## [Excerpted passage]

↓

A mutation in SCN11A eliminates pain sensation

Leipold, E., L. Liebmann, G.C. Korenke, T. Heinrich, S. Gießelmann, J. Baets, M. Ebbinghaus, R.O. Goral, T. Stödberg, J.C. Hennings, M. Bergmann, J. Altmüller, H. Thiele, A. Wetzel, P. Nürnberg, V. Timmerman, P. de Jonghe, R. Blum, H.G. Schaible, J. Weis, S.H. Heinemann, C.A. Hübner, I. Kurth. A de novo gain-of-function mutation in SCN11A causes loss of pain perception. Nature Genetics (2013) 45: 1399-1404
A mutation in SCN11A causes a gain-of-function of the voltage-gated sodium channel NaV1.9 and leads to suppression of the electrical signaling in nociceptive neurons.

A mutation in SCN11A causes a gain-of-function of the voltage-gated sodium channel NaV1.9 and leads to suppression of the electrical signaling in nociceptive neurons.

Illustration: FSU Biophysik

The sensation of pain is unpleasant but it protects the body from serious injury. In collaboration with the group of Dr. Ingo KurthExterner Link (Institute of Human Genetics, University Hospital Jena) we characterized a heterozygous genetic defect in SCN11A that causes the congenital inability to experience pain in affected humans. Knockin mice carrying the orthologous mutation showed reduced sensitivity to pain and self-inflicted tissue lesions, recapitulating aspects of the human phenotype. SCN11A encodes the voltage-gated sodium channel NaV1.9, which is highly expressed in nociceptive dorsal root ganglia neurons, the key relay stations for the transmission of sensory information from the periphery to the brain. Mutant NaV1.9 channels displayed gain-of-function properties characterized by excessive activity at resting voltages. In this novel channelopathy, hyperactive NaV1.9 channels result in a seemingly counterintuitive suppression of electrical signaling in DRG neurons. Specific activation of NaV1.9 channels may thus constitute an alternative way to modulate pain perception.

↑

## [Extracted data]

↓

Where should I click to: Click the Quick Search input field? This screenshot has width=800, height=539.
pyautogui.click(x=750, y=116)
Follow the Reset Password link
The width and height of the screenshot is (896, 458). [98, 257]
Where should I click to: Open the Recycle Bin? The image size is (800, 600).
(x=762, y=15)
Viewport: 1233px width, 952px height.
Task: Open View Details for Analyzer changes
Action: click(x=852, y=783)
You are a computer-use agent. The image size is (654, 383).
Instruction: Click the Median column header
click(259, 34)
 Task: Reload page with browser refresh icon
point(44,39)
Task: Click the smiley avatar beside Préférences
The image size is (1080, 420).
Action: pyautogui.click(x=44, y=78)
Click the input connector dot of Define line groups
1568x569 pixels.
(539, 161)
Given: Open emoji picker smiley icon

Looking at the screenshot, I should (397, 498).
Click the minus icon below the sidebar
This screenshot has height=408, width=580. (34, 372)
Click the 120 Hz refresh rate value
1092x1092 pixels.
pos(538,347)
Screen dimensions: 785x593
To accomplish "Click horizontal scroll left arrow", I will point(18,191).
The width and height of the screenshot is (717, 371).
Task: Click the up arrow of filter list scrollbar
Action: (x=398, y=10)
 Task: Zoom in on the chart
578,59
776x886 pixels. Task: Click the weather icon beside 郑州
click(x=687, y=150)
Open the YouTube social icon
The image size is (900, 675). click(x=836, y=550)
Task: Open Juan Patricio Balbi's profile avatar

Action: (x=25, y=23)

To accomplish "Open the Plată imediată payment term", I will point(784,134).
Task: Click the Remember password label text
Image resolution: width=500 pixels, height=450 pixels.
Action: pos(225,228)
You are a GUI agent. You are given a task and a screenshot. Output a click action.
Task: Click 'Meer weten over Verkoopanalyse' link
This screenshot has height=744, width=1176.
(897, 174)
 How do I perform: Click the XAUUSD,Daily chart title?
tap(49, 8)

↑

From the author list in the page on the SCN11A mutation, name every author whose surname begins with the letter H, with initials as they appear.

## [Exercise response]
T. Heinrich, J.C. Hennings, S.H. Heinemann, C.A. Hübner